Vol. 67/No. 20
June 16, 2003
Saudi Arabia: fruit of imperialist carve-up of region
BY SAM MANUEL
WASHINGTON, D.C.—The U.S. government’s recent decision to close its military bases in Saudi Arabia and the recent bombings in the Saudi capital targeting U.S. personnel have highlighted the growing strains between Washington and the government in Riyadh.
What lies behind these strains is the drive by the U.S. rulers to gain more control over the oil and other resources of the Mideast—at the expense both of their imperialist rivals in Europe and Japan and of the various governments in the region, including the royal family in Saudi Arabia.
At the end of April, within two weeks of the U.S. seizure of Baghdad, the Pentagon announced it would withdraw most of its 5,000 troops from Saudi Arabia and set up its main regional command center in the Gulf state of Qatar, which Washington considers a more reliable ally.
In an interview in the upcoming issue of Vanity Fair magazine, U.S. deputy defense secretary Paul Wolfowitz cited one outcome of the U.S.-led assault on Iraq that was “almost unnoticed, but it’s huge”: it removed Washington’s need to keep U.S. forces in Saudi Arabia.
Growing U.S.-Saudi strains
Under U.S. pressure, the Saudi authorities have rounded up more than a dozen people in connection with the May 12 suicide bombings in Riyadh that left 34 people dead, including eight U.S. citizens. Among those arrested were three religious figures who were accused not of being involved in the attacks but of speaking favorably about them.

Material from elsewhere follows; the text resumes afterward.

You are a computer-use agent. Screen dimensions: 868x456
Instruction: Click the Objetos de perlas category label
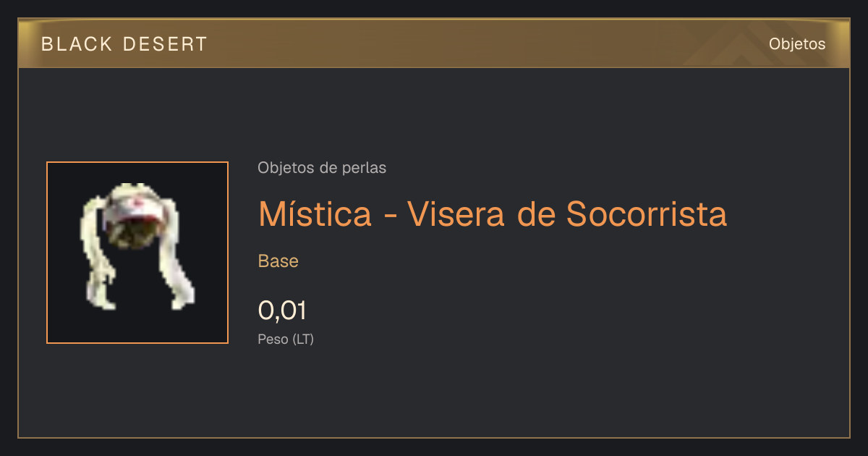coord(322,168)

Deep opposition in Saudi Arabia and throughout the Mideast to the imperialist assault on Iraq, as well as to the U.S. rulers’ hostility toward the Palestinian national struggle, has exacerbated problems for the monarchy because of its dependence on Washington. As a result, the Saudi government has placed some limits on the U.S. presence in the country. During the 1991 Gulf War, the U.S. military had used Saudi Arabia as a staging ground for its attack on Iraq.